Data pipeline is a subset of data engineering which enables data transportation from one processing point to another.

ETL(Extract, Transform and Load) is a data pipeline integration process that involves three distinct but interrelated steps and is used to aid the transportation of data from multiple sources into data repositories such as RDBMS, Data Warehouse, Data Hub, or Data Lake.

Having a better understanding of a business context is one of the important steps in building an effective ETL solution.

NPSC Petroleum Product Context of Operation

NPSC Pump Station runs a traditional batch pipeline transportation of petroleum products to different depots from refinery tank farms where the product tanks are located. Before each pumping operation commenced, product stock taking must be carried out, usually described as fiscalisation and defiscalisation of the nominated product storage tank, this also can be referred to as getting the initial tank levels and the final tank levels to ascertain the amount or quantity of product in stock.

The product evacuation from the nominated tanks is aided by using booster pumps and mainline pumps in batches, where each flow-rate of transfer is done hourly by manually taking the tank level reading of the nominated tank, this is relative to the initial and final level of the tank to help ascertain the volume of product in stock and volume transferred. It also helps to know the accumulation in the destination depots. The goal of every pumping operation is to make sure that the programmed product is accurately transferred to the end point within the measured parameters and the estimated time.

Why Do We Need ETL for a Petroleum Product Pipeline System?

ETL is essential for Petroleum products pipeline transportation system in the following ways:

  • It provides a historical context of the operation.
  • Enhances Business Intelligence solutions for decision making.
  • The data context and aggregations can help increase the company’s revenue or save cost of operation.
  • Enables a common data repository.
  • Allows verification of data transformation, aggregation and calculations rules.
  • Allows sample data comparison between source and target system.
  • Helps to improve productivity as it codifies and reuses without additional technical skills.

Now let’s dive into the ETL development

This project is a model for the NPSC Pump Station pipeline system. It is developed in relation to the traditional pumping parameters of the NPSC Pump Station pipeline system. The model follows the 3 key ETL processes.

First I have to import the necessary libraries that will help in the ETL development.

import pandas as pd             #for data manipulation 
import numpy as np #for numerical computation
import matplotlib.pyplot as plt #for visualization
import plotly.express as px #for visualization
import seaborn as sns #for visualization
import plotly.express as px
from datetime import datetime #for date&timestamp for log.txt file

Next, setting paths to store the event logs and transformed data.

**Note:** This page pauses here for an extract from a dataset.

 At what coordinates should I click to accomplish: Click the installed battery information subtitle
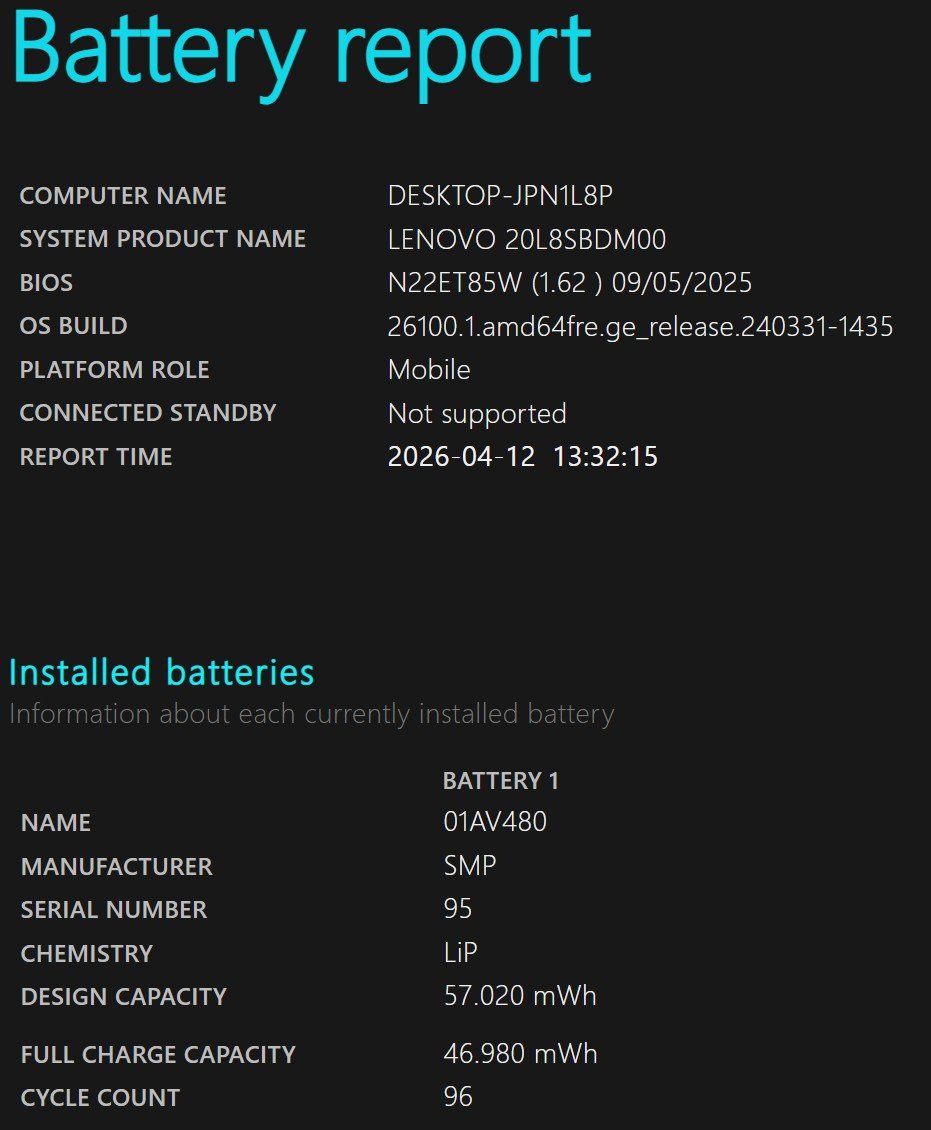pos(311,714)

logfile = “logfile.txt” #all event logs will be stored in this file
targetfile = “transformed_data.csv” #file where transformed data is stored

Defining the obtained parameters:

Here the parameters are obtained manually from the pump station according to the system standard and specification. This parameters are used to develop the extraction function.

def extract():

parameters obtained:

tank_name = input(“Enter Tank Name:”) # 52TK59G 
tank_factor = eval(input(“Enter the Tank factor:”)) #tank_factor 1.164
batch_size = eval(input(“Enter the Batch size to pump: “)) #Batch_size 15000
initial_hr = int(input(“Enter Initial Time(hour):”)) #6
initial_minute = float(input(“Enter initial Time(Mins):”)) #0
final_hr = int(input(“Enter Final time(hour):”)) #11
final_minute = float(input(“Enter Final time(Minute):”))#40
initial_tank_level = eval(input(“Enter the initial tank level: “)) #initial_level 12870
final_tank_level = eval(input(“Enter the final Tank level: “)) #11622
accummulated= input(‘Enter last accumulative Value’) #3946 or 0 for last accumulation value

Developing the transform function.

def transform():

The above parameters can now be used to develop the transform function.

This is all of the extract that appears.